Reproduce the rows below, replacing every occurrence of "leader line" with "pointer line" and leaving everything else unchanged.

═══ Dataset

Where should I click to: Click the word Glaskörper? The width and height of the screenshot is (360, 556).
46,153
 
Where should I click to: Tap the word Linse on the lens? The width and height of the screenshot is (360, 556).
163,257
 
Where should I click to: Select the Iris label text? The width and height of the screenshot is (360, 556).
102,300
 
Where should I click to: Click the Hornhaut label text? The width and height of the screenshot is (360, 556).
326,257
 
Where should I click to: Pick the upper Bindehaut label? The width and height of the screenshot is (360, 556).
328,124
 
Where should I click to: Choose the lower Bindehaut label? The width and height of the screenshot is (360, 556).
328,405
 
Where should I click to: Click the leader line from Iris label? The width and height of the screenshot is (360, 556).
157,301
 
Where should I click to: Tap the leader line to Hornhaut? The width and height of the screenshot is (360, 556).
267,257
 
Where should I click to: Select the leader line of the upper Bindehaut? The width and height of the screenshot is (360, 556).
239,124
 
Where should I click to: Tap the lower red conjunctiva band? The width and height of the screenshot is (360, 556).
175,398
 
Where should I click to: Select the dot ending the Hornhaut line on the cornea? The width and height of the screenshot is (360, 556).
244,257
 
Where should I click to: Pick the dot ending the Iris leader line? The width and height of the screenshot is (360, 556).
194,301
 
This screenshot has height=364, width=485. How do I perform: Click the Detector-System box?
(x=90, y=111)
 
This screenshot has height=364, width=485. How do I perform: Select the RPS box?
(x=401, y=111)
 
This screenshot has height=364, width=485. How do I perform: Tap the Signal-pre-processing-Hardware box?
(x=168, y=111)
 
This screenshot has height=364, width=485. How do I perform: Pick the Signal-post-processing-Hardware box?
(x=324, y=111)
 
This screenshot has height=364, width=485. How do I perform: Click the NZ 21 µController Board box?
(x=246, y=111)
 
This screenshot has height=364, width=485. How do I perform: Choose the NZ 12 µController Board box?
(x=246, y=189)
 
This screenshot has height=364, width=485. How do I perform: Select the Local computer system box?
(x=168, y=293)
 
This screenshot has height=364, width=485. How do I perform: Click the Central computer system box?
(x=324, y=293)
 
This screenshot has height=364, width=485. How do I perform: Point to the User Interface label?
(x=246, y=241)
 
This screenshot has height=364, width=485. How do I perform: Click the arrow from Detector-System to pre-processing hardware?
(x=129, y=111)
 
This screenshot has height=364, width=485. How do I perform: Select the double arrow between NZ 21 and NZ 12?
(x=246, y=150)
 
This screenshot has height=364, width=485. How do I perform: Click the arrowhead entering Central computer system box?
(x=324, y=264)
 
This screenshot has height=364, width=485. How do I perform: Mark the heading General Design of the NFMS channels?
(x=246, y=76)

══════

Solution to the problem:
Where should I click to: Click the word Glaskörper? The width and height of the screenshot is (360, 556).
46,153
 
Where should I click to: Tap the word Linse on the lens? The width and height of the screenshot is (360, 556).
163,257
 
Where should I click to: Select the Iris label text? The width and height of the screenshot is (360, 556).
102,300
 
Where should I click to: Click the Hornhaut label text? The width and height of the screenshot is (360, 556).
326,257
 
Where should I click to: Pick the upper Bindehaut label? The width and height of the screenshot is (360, 556).
328,124
 
Where should I click to: Choose the lower Bindehaut label? The width and height of the screenshot is (360, 556).
328,405
 
Where should I click to: Click the pointer line from Iris label? The width and height of the screenshot is (360, 556).
157,301
 
Where should I click to: Tap the pointer line to Hornhaut? The width and height of the screenshot is (360, 556).
267,257
 
Where should I click to: Select the pointer line of the upper Bindehaut? The width and height of the screenshot is (360, 556).
239,124
 
Where should I click to: Tap the lower red conjunctiva band? The width and height of the screenshot is (360, 556).
175,398
 
Where should I click to: Select the dot ending the Hornhaut line on the cornea? The width and height of the screenshot is (360, 556).
244,257
 
Where should I click to: Pick the dot ending the Iris pointer line? The width and height of the screenshot is (360, 556).
194,301
 
This screenshot has height=364, width=485. How do I perform: Click the Detector-System box?
(x=90, y=111)
 
This screenshot has height=364, width=485. How do I perform: Select the RPS box?
(x=401, y=111)
 
This screenshot has height=364, width=485. How do I perform: Tap the Signal-pre-processing-Hardware box?
(x=168, y=111)
 
This screenshot has height=364, width=485. How do I perform: Pick the Signal-post-processing-Hardware box?
(x=324, y=111)
 
This screenshot has height=364, width=485. How do I perform: Click the NZ 21 µController Board box?
(x=246, y=111)
 
This screenshot has height=364, width=485. How do I perform: Choose the NZ 12 µController Board box?
(x=246, y=189)
 
This screenshot has height=364, width=485. How do I perform: Select the Local computer system box?
(x=168, y=293)
 
This screenshot has height=364, width=485. How do I perform: Click the Central computer system box?
(x=324, y=293)
 
This screenshot has height=364, width=485. How do I perform: Point to the User Interface label?
(x=246, y=241)
 
This screenshot has height=364, width=485. How do I perform: Click the arrow from Detector-System to pre-processing hardware?
(x=129, y=111)
 
This screenshot has height=364, width=485. How do I perform: Select the double arrow between NZ 21 and NZ 12?
(x=246, y=150)
 
This screenshot has height=364, width=485. How do I perform: Click the arrowhead entering Central computer system box?
(x=324, y=264)
 
This screenshot has height=364, width=485. How do I perform: Mark the heading General Design of the NFMS channels?
(x=246, y=76)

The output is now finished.